[Start of DATA LISTING]

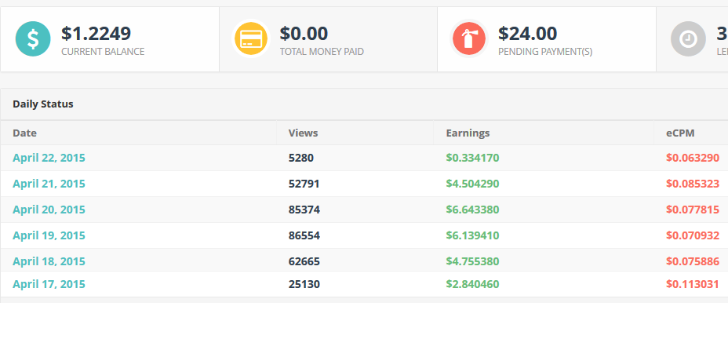Sort by the Earnings column header
728x361 pixels.
tap(468, 133)
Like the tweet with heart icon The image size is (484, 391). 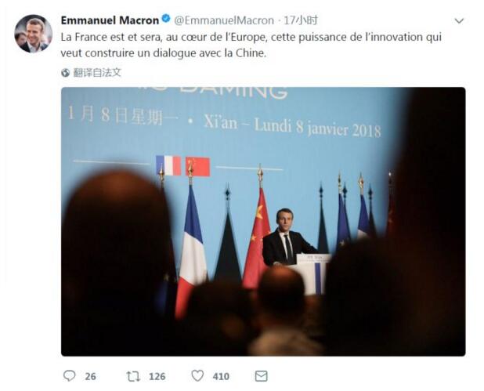[197, 376]
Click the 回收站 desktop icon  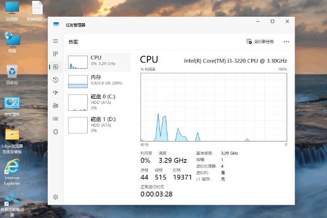pos(12,75)
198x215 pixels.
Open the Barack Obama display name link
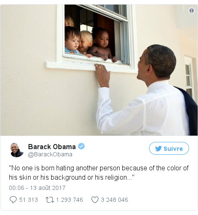coord(52,147)

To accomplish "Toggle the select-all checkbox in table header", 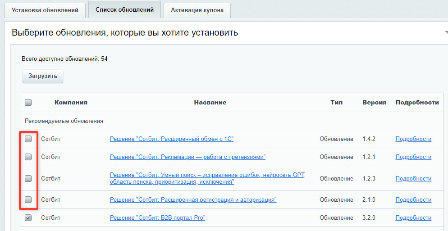I will tap(28, 102).
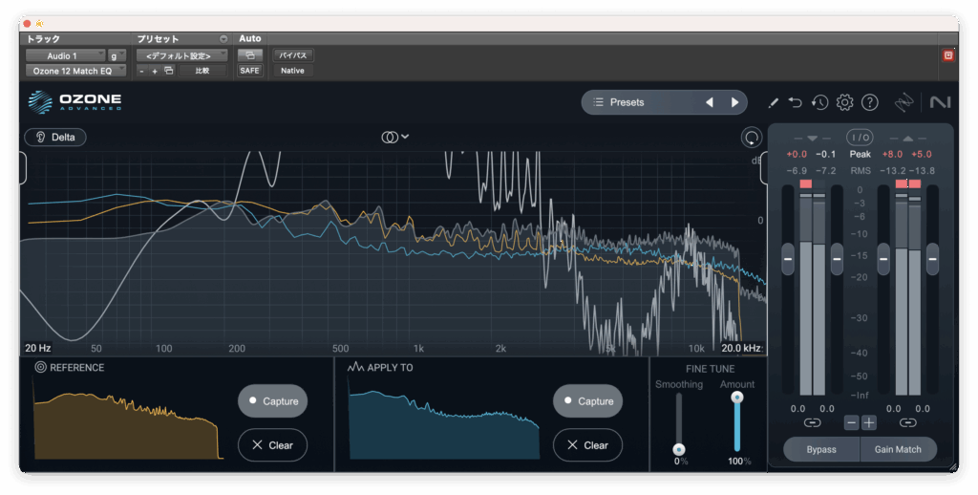
Task: Click the Amount slider handle
Action: 736,397
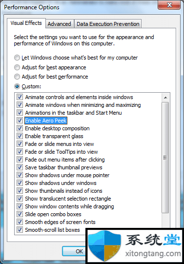Close the Performance Options dialog
The width and height of the screenshot is (184, 264).
tap(169, 5)
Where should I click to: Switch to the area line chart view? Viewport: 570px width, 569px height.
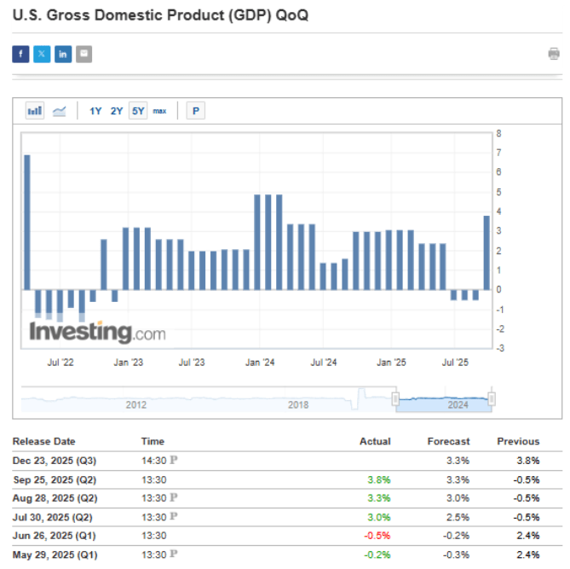pyautogui.click(x=60, y=111)
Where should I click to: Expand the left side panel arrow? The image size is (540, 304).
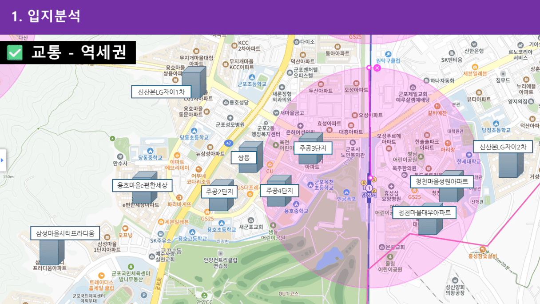2,160
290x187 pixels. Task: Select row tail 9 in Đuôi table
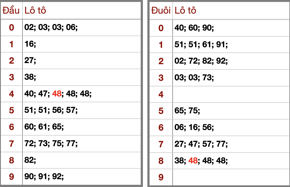[161, 177]
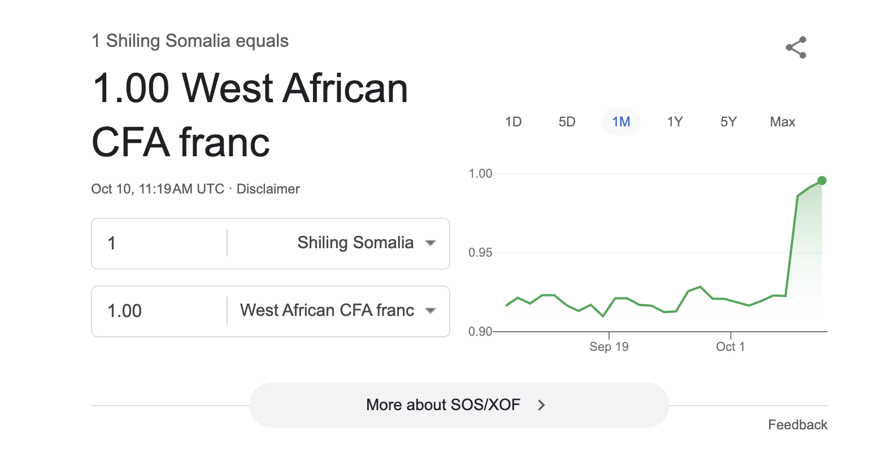Click the chevron beside More about SOS/XOF
Image resolution: width=874 pixels, height=466 pixels.
coord(541,405)
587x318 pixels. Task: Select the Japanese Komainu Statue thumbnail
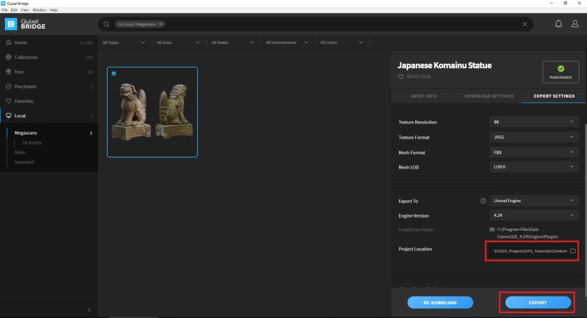152,112
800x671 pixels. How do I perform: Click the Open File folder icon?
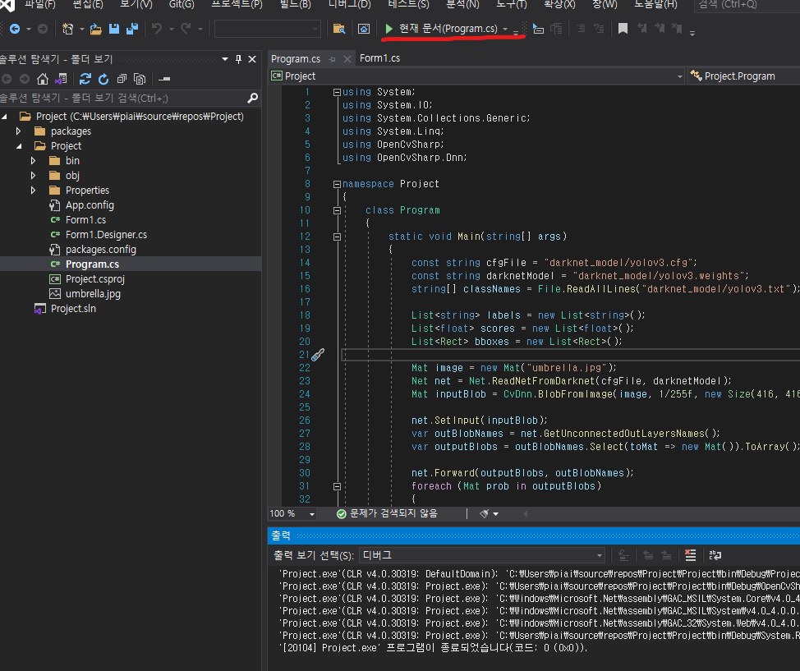point(96,30)
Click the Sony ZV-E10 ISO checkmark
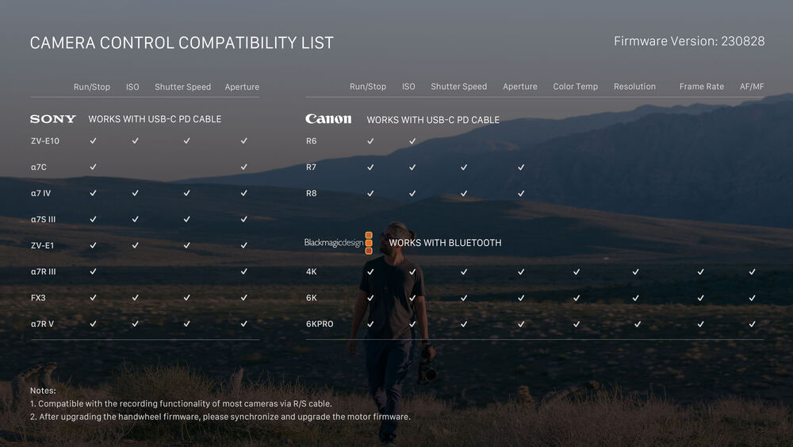Viewport: 793px width, 447px height. click(136, 141)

[End of DATA LISTING]

**WRITTEN EXERCISE:**
Report only the number of lines in the rows above that contain the string "Task".

**ANSWER TO THE EXERCISE:**
3